There are a few known issues for AMD GPU profiling.

  • The environment variable HSA_ENABLE_INTERRUPT=0 is enabled by default when running HIP applications with Linaro MAP. This is to address an intermittent hang which has been observed. The environment variable FORGE_NO_HSA_INTERRUPT_ENABLE_0=1 restores the default behavior of HIP.

  • Line-level information and program counter (PC) sampling are not available for ROCm kernels.

  • GPU memory transfer analysis is not available for ROCm kernels.

  • HIP Kernels generated by offloaded OpenMP regions are not yet supported by Linaro MAP.

  • The graphs are scaled on the assumption that there is a 1:1 relationship between processes and GPUs, each process having exclusive use of its own AMD card.
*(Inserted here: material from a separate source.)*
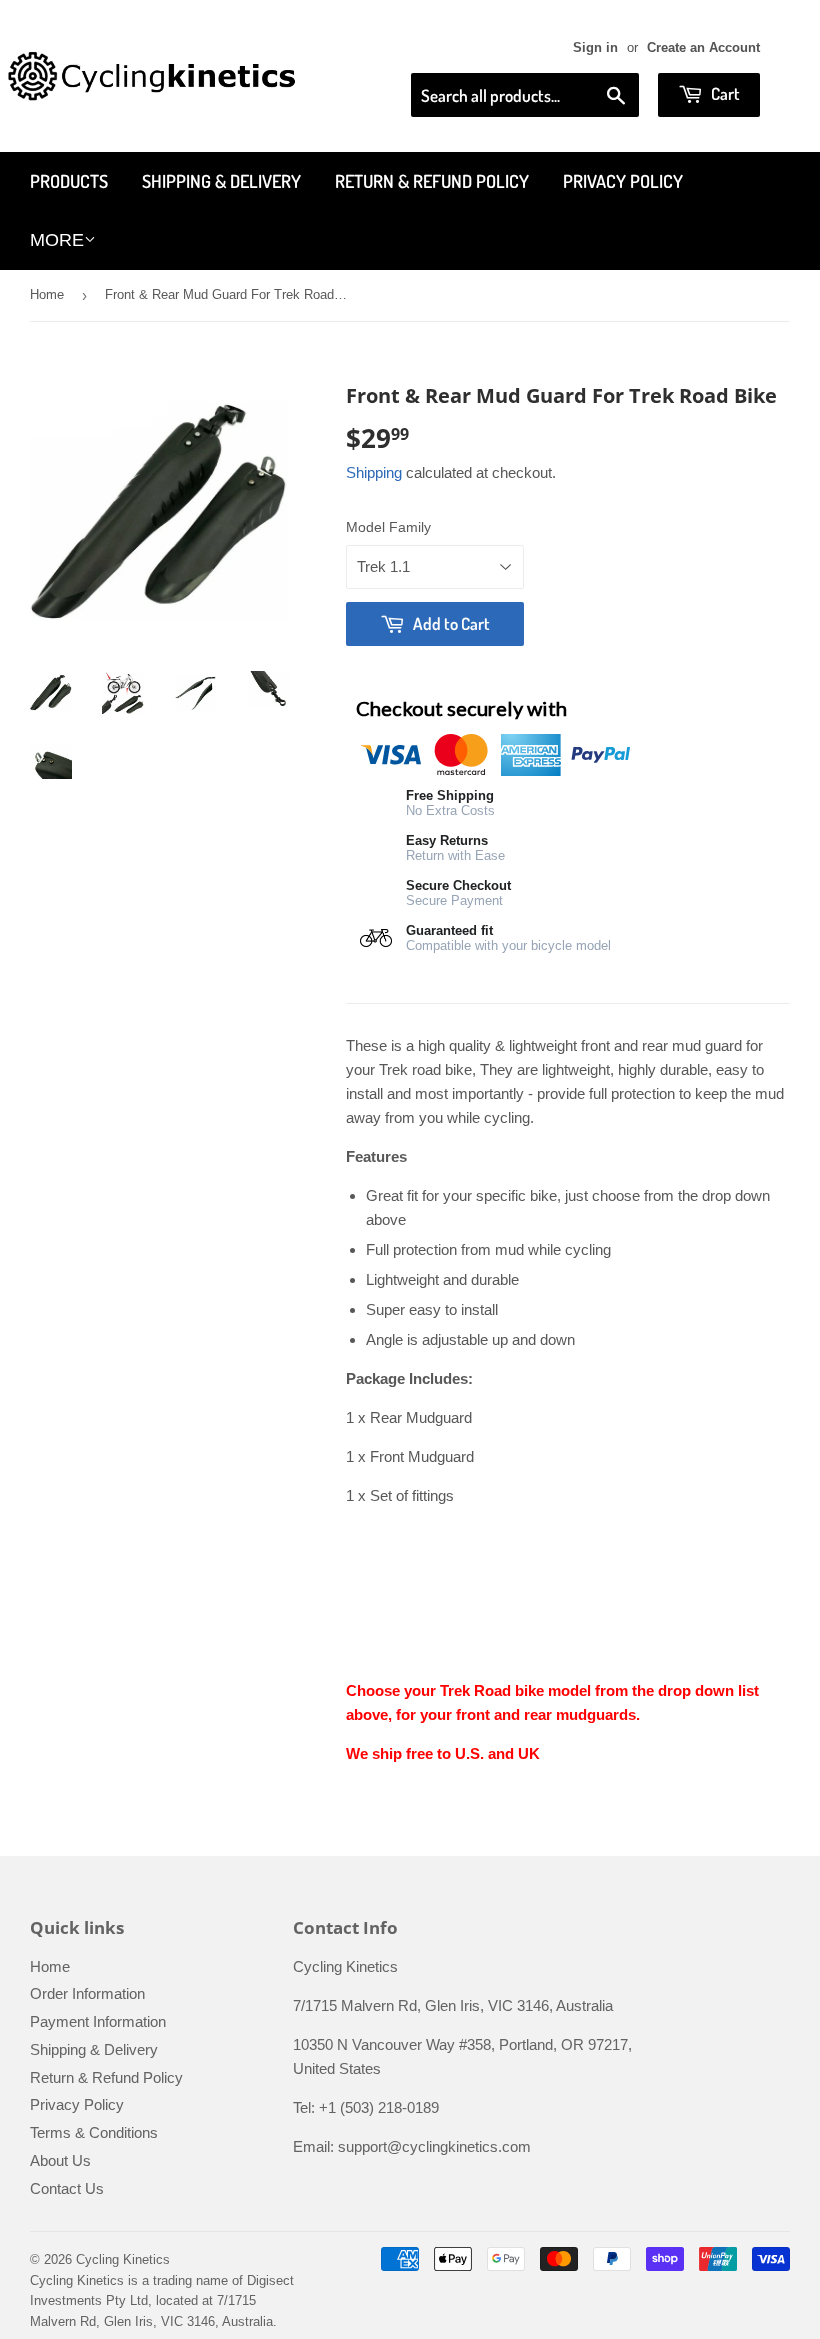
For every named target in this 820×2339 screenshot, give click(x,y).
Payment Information (98, 2021)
The graphs may be of an unexpected height if some processes do not have a GPU, or if multiple processes share the use of a common GPU.

  • GPU profiling is not supported when statically linking the Linaro Forge sampler library.

  • GPU profiling has been known to cause segfaults with ROCm 6.4 when profiling a program that calls hipMemcpyFromSymbol. This feature can be disabled by setting the environment variable FORGE_SAMPLER_DISABLE_ROCM_PROFILING=1.

  • HIP Kernel activity is known to not be recorded correctly with ROCm 6.3 onward if kernels were not synchronized using hipDeviceSynchronize. If your program uses hipEventSynchronize to synchronize kernels then consider converting these to use hipDeviceSynchronize instead.